利用CRISPR/Cas9技术缺失MDV分离株meq基因的研究

作     者：张峰 于正浩 兰兴鸽 张艳萍 王永强 高立 高玉龙 李凯 祁小乐 崔红玉 潘青 王笑梅 刘长军 ZHANG Feng;YU Zhenghao;LAN Xingge;ZHANG Yanping;WANG Yongqiang;GAO Li;GAO Yulong;LI Kai;QI Xiaole;CUI Hongyu;PAN Qing;WANG Xiaomei;LIU Changjun

作者机构：中国农业科学院哈尔滨兽医研究所兽医生物技术国家重点实验室禽传染病研究室黑龙江哈尔滨150001 江苏省动物重要疫病与人畜共患病协同创新中心江苏扬州225009 

出 版 物：《中国家禽》 (China Poultry)

年 卷 期：2019年第41卷第9期

页      面：26-32页

学科分类：090601[农学-基础兽医学] 09[农学] 0906[农学-兽医学] 

基　　金：黑龙江省自然科学基金项目(C2018068) 国家自然科学基金项目(31670155) 国家重点研发计划(2017YFD0500101、2017YFD0500704) 

主　　题：MDV CRISPR/Cas9 基因编辑 meq基因 

摘      要：鸡马立克氏病病毒(MDV)是一种能够引起鸡肿瘤的疱疹病毒,具有严格的细胞结合特性,对其基因组编辑较为困难。
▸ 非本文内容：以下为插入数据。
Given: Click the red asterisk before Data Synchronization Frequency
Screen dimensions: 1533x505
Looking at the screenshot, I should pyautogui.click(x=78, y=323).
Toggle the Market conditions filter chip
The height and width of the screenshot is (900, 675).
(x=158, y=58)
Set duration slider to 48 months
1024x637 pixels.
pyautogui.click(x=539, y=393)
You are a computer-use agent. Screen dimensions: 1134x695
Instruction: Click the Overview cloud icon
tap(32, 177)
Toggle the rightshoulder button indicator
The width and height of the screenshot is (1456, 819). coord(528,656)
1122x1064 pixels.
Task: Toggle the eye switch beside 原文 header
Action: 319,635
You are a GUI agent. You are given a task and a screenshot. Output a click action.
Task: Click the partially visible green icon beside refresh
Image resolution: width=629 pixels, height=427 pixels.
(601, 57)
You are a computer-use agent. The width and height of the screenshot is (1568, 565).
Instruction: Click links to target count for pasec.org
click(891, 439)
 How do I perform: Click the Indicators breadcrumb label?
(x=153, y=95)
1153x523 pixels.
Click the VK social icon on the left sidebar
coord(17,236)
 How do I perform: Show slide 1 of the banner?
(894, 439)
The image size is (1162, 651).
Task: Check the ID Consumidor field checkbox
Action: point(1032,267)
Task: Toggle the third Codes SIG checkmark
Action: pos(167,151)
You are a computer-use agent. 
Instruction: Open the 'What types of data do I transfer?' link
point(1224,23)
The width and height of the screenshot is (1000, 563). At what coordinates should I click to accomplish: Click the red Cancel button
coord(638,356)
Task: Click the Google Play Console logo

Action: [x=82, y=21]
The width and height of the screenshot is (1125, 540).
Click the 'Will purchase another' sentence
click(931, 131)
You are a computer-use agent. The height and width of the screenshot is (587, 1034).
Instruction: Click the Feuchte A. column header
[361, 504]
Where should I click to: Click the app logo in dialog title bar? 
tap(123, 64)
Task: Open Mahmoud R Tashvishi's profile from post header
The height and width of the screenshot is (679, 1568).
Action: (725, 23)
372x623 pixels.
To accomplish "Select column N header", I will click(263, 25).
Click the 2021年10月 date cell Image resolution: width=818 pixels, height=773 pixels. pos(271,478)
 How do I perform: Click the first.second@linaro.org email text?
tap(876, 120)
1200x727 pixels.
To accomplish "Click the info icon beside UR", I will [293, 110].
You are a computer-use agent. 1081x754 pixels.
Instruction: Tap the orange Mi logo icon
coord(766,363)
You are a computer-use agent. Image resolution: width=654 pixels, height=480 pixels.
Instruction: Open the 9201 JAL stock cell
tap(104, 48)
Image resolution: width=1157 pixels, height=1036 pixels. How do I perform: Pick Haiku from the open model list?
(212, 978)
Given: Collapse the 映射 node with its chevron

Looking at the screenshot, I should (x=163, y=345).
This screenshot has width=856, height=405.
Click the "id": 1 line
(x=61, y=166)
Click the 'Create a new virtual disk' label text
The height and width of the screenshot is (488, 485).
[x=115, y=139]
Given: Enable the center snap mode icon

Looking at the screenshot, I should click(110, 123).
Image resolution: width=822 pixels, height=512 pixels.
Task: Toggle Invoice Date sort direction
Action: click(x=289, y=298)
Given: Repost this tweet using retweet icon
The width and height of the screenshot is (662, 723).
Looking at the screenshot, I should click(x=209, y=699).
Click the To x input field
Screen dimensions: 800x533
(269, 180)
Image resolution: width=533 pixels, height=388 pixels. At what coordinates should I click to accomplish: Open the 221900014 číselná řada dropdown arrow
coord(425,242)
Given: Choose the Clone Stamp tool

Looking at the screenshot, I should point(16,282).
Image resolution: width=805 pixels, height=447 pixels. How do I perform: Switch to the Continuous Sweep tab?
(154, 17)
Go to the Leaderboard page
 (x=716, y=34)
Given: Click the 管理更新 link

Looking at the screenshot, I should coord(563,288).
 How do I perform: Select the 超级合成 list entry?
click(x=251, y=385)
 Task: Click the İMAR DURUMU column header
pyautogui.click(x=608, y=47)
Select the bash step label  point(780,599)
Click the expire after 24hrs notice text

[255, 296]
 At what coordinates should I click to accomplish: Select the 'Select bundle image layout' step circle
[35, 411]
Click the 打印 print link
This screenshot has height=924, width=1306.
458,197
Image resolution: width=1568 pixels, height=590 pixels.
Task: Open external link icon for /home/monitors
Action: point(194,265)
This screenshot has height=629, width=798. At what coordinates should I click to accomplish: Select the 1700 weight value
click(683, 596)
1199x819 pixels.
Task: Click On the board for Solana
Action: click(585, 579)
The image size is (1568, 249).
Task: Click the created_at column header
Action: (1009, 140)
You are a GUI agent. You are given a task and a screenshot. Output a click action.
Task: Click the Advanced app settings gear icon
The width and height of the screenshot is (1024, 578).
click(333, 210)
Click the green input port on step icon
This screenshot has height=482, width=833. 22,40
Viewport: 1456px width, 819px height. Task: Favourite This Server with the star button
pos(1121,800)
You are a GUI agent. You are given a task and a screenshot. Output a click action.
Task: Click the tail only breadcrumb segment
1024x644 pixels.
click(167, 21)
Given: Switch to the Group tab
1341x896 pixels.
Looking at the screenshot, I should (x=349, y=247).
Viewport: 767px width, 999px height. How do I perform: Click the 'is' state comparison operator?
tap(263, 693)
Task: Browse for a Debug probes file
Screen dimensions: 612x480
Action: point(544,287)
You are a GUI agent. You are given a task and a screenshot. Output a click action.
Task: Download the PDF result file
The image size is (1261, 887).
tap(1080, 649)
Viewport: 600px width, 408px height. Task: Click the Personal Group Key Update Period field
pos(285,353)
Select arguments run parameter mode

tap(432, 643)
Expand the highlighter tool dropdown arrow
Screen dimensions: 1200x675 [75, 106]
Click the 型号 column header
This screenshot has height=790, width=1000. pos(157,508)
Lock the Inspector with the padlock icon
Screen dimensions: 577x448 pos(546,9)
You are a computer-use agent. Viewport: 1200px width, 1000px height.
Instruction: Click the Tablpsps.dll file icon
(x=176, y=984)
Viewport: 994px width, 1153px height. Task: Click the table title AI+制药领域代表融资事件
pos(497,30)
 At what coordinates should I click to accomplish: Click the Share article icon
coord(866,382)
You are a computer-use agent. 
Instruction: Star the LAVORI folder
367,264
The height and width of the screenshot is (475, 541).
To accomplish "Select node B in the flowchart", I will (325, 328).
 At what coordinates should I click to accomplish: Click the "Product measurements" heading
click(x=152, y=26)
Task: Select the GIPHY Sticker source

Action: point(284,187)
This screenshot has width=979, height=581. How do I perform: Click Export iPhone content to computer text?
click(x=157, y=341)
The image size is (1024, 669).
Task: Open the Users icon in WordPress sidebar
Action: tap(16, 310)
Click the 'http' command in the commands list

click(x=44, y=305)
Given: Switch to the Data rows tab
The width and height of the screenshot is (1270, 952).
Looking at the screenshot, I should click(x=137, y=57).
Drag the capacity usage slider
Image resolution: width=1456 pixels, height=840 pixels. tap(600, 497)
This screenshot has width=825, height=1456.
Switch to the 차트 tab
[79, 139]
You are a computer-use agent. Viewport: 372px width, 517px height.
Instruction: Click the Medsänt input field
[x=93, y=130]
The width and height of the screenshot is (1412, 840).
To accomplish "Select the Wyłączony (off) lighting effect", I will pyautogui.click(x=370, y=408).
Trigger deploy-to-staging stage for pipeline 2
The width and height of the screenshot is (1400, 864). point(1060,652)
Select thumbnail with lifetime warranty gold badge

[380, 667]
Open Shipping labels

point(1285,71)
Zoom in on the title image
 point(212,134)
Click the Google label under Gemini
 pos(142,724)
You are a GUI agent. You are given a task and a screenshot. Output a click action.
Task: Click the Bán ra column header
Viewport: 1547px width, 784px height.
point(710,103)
研究利用CRISPR/Cas9技术对中国MDV分离株基因组中的meq基因进行缺失。依据中国MDV分离株BS/15株的meq基因序列,设计了8条靶向meq基因的小向导RNA(sgRNA),分别克隆到pX330质粒中,构建表达靶向meq基因sgRNA的质粒pMeqsgRNA。通过pMeq-sgRNA转染、测序分析方法初步评价sgRNA切割效果,选择了两条适合的sgRNA。在鸡胚成纤维细胞(CEF)上同时转染上述筛选的2个pMeq-sgRNA质粒,接种MDV分离株BS/15株,通过PCR检测筛选meq基因缺失克隆株,成功克隆到一株meq基因缺失株。序列分析证明获得的MDV重组毒株确定meq基因序列已被敲除。体外试验证明该MDV重组毒株与亲本毒株在CEF上具有相似的复制能力。研究提供了一种简单、快捷的编辑MDV基因的方法,为MDV功能基因、分子进化和新型基因工程疫苗的研究提供了技术支持。